Sudarshan Thakur

Posted on Jun 6

Setting Up Continuous Terraform Drift Monitoring With GitHub Actions and Slack

#devops #githubactions #monitoring #terraform

Most teams discover Terraform drift the hard way — someone runs terraform plan before a deploy and gets a screen full of unexpected changes. By then the drift might have been sitting there for weeks. Maybe longer.

What if you could catch it automatically? Run a scan every few hours, get a Slack message only when something important drifts, and ignore the noise?

That's what this tutorial sets up. By the end, you'll have:

A GitHub Actions workflow that scans your Terraform infrastructure on a schedule
Slack alerts that only fire for High and Critical severity drift
A JSON report saved as an artifact for audit trails
The whole thing running hands-free, zero maintenance

I'm using tfdrift for this — it's an open-source CLI I built that classifies drift by severity. But the GitHub Actions + Slack pattern works with any drift detection approach.

Prerequisites

Before we start, you'll need:

A GitHub repo with your Terraform code
AWS credentials (or whatever cloud provider you use)
A Slack workspace where you can create a webhook
Python 3.9+ (tfdrift is a Python CLI)
About 20 minutes

Step 1: Create a Slack webhook

First, let's set up where the alerts will go.

Go to api.slack.com/apps
Click "Create New App" → "From scratch"
Name it something like "Drift Alerts" and pick your workspace
Go to "Incoming Webhooks" in the sidebar → toggle it On
Click "Add New Webhook to Workspace"
Pick the channel you want alerts in (I use #infra-alerts)
Copy the webhook URL — it looks like https://hooks.slack.com/services/T00000/B00000/XXXX

Save that URL. We'll need it in a minute.

Step 2: Add secrets to your GitHub repo

You need to store your cloud credentials and Slack webhook as GitHub secrets so they're not exposed in your workflow file.

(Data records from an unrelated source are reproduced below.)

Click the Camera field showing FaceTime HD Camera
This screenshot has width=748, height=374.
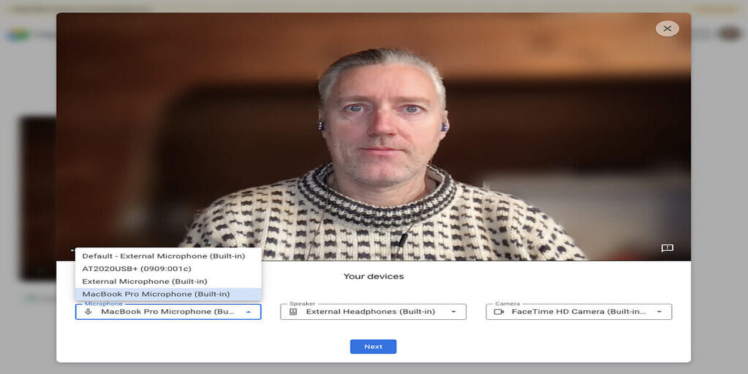click(x=578, y=312)
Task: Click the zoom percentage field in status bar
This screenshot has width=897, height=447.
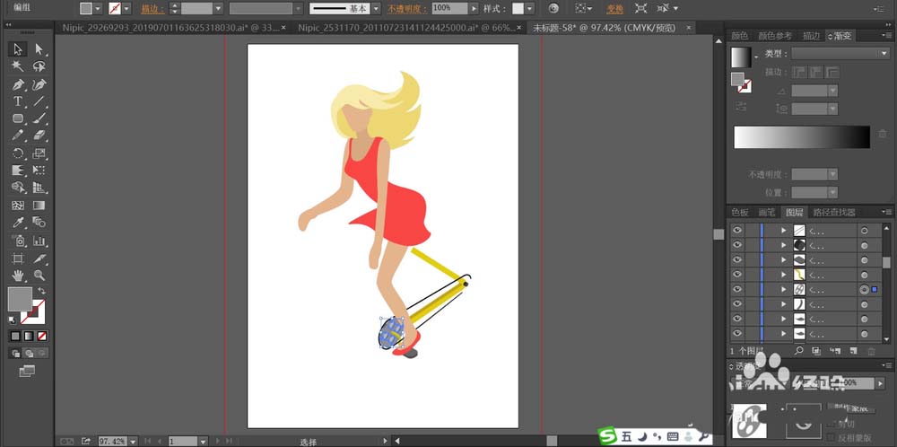Action: click(110, 442)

Go to your repo → Settings → Secrets and variables → Actions → New repository secret

Add these:

AWS_ACCESS_KEY_ID        → your AWS access key
AWS_SECRET_ACCESS_KEY    → your AWS secret key
AWS_DEFAULT_REGION       → us-east-1 (or whatever region you use)
SLACK_WEBHOOK_URL        → the webhook URL from Step 1

If you're using AWS SSO or assuming roles, you'll need AWS_ROLE_ARN too — but the basic access key approach works for getting started.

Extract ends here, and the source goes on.